*REQUIRED ACTION*.
Look through the data below. Pick out the lines holding the string "dimensions".

Stored records
-=-=-

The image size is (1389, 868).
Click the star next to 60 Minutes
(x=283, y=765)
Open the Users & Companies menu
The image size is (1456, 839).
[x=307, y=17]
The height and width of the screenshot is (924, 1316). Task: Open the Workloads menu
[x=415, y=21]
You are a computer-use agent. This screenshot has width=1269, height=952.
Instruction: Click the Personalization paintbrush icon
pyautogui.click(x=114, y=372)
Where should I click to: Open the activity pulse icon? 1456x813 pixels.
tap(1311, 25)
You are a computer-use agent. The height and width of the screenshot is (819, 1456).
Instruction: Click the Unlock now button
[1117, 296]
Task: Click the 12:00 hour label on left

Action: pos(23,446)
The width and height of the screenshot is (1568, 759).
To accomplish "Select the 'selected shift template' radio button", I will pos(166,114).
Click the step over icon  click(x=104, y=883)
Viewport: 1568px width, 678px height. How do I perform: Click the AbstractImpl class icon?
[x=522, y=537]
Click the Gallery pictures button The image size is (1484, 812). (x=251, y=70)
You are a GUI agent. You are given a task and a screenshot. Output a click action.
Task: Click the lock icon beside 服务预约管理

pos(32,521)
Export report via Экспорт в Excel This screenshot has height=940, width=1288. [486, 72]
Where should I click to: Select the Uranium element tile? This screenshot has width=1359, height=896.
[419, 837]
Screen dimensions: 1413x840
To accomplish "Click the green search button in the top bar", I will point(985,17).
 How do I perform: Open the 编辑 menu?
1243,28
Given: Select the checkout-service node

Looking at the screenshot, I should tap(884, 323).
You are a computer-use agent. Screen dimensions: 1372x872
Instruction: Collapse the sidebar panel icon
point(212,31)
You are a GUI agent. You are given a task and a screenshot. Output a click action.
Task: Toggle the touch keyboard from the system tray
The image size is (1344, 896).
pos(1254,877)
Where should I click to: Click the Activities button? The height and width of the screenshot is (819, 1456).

-=-=-

*OUTPUT FOR THIS EXERCISE*.
Screen dimensions: 1413x840
You are a computer-use agent. Screen dimensions: 1372x872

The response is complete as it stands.